WHAT TO DO:
When a line of the records contains "computer", copy it.

Pixel coordinate grounding data:

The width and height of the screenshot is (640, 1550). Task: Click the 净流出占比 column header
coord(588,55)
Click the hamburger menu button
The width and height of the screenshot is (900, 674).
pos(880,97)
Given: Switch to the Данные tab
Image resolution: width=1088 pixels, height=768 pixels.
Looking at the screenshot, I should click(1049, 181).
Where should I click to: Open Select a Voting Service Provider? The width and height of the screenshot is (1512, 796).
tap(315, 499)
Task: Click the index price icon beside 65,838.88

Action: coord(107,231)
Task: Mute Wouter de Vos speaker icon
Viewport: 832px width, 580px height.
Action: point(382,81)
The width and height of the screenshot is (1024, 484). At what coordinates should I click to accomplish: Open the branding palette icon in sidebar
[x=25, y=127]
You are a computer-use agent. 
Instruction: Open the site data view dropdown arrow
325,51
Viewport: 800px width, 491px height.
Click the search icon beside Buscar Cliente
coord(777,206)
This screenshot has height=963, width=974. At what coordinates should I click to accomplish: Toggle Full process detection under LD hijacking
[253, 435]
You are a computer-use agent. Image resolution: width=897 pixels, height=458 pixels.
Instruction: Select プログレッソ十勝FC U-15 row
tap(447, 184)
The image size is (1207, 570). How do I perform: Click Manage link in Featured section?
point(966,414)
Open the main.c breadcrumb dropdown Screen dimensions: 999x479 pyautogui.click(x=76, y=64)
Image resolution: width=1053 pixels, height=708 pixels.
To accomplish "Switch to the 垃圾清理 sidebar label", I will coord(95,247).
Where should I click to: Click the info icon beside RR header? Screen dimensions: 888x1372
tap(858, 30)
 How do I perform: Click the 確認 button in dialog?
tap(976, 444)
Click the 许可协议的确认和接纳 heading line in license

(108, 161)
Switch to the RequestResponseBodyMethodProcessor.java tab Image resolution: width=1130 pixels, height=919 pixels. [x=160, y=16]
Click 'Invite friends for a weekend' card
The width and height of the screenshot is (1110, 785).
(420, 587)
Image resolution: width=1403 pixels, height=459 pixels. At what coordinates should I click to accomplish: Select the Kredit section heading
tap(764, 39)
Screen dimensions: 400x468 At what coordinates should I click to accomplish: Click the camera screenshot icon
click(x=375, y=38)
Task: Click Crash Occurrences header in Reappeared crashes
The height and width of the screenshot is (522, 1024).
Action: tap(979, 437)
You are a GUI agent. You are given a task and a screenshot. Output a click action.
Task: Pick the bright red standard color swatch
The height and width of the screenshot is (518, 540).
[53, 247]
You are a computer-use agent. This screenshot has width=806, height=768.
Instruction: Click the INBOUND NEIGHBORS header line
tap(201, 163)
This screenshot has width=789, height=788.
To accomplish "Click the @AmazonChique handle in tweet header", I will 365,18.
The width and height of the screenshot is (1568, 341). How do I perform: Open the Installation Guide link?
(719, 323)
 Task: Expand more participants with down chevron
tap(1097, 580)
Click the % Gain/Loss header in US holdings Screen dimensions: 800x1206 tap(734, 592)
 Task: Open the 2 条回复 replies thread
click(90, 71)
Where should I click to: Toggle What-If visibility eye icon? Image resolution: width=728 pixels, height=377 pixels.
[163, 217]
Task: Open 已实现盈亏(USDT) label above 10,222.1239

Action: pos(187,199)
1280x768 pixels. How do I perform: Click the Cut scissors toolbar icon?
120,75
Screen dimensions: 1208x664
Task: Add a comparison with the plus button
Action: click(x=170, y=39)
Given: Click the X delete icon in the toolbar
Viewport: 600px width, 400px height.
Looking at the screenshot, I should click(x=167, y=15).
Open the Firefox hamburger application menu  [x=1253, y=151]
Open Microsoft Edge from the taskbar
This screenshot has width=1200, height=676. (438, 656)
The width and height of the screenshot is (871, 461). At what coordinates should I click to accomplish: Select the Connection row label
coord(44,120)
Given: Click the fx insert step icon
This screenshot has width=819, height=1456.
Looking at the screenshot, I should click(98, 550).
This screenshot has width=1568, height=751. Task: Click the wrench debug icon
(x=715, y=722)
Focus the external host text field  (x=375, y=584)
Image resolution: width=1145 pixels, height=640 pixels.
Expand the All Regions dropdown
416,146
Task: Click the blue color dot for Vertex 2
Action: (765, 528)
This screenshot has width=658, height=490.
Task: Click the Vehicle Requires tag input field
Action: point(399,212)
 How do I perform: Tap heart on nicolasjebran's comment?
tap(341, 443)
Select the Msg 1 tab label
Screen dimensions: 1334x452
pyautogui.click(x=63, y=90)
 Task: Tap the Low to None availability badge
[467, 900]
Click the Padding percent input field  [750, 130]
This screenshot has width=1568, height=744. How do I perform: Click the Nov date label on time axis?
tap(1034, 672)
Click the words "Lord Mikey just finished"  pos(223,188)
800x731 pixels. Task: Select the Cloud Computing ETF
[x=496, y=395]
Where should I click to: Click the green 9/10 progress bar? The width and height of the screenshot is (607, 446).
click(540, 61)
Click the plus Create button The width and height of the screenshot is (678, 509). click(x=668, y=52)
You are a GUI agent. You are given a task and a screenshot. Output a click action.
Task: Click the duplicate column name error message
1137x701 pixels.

WRITTEN SOLUTION:
You are a computer-use agent. 
You are a computer-use agent. Image resolution: width=897 pixels, height=458 pixels.
You are a computer-use agent. This screenshot has width=806, height=768.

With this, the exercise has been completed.